# Shaolin Kenpo Forms Demonstration



## Inverse Falcon (Oct 17, 2006)

There's so few Castro-lineage Shaolin Kenpo videos on youtube and such, but I managed to find one that wasn't complete crap.






Unfortunately this is probably more of an overview or abstract, as detail and purpose are a little hard to see without more contact.  There seem to be pieces missing, such as a simple pivot where there should be a sweep, or a small flourish where there should be a neck break (at least a more convincing simulation).

My professor was of the mindset that the forms should be done with as much contact as possible so the practitioner actually has to deal with force and resistance.  As such, he's also reinforced some of the weak points in the forms where there is an unexplainable gap in defense or lack of followup.  

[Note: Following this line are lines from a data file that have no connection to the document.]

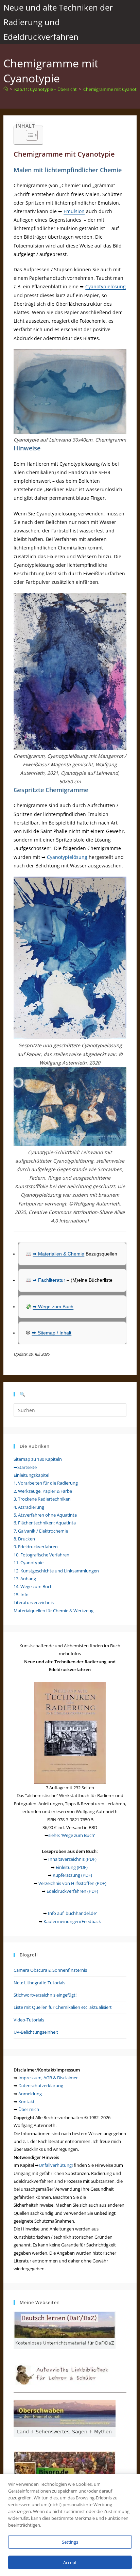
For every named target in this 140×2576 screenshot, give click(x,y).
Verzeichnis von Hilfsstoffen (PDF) (72, 1883)
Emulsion (74, 211)
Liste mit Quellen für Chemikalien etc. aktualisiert (63, 2007)
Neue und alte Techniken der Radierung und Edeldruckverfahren (58, 22)
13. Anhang (25, 1578)
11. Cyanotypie (28, 1562)
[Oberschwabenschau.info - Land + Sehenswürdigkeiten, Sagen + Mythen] (65, 2418)
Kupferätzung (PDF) (72, 1875)
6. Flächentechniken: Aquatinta (45, 1523)
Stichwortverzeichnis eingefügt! (45, 1995)
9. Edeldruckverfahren (36, 1546)
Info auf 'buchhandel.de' (72, 1913)
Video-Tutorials (29, 2020)
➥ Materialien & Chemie (58, 1254)
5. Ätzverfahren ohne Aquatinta (45, 1515)
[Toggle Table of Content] (28, 135)
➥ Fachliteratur (49, 1280)
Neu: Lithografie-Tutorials (39, 1983)
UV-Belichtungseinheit (36, 2032)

Anyway, just wanted to contribute and share a bit of my style.


----------



## arnisador (Oct 17, 2006)

Thanks for sharing!


----------



## Inverse Falcon (Oct 17, 2006)

Ah, forgot to mention something.  For best enjoyment, turn sound off before viewing.


----------



## marlon (Oct 19, 2006)

thanks for sharing.  it is a very interesting way of doing forms.  Can you give us the reasons behind doing them this way?  Also, the uki does not seem to protect his head as he counters.

Respectfully,
Marlon


----------



## Inverse Falcon (Oct 19, 2006)

I'm afraid I can't answer your question without a little clarification.  Which aspects of the forms are you curious about?  

As for your second question, are you referring to when the defender counters, or when the attacker (the uki) counters?

In either case, though, it would be an improvement to keep up an active guard.


----------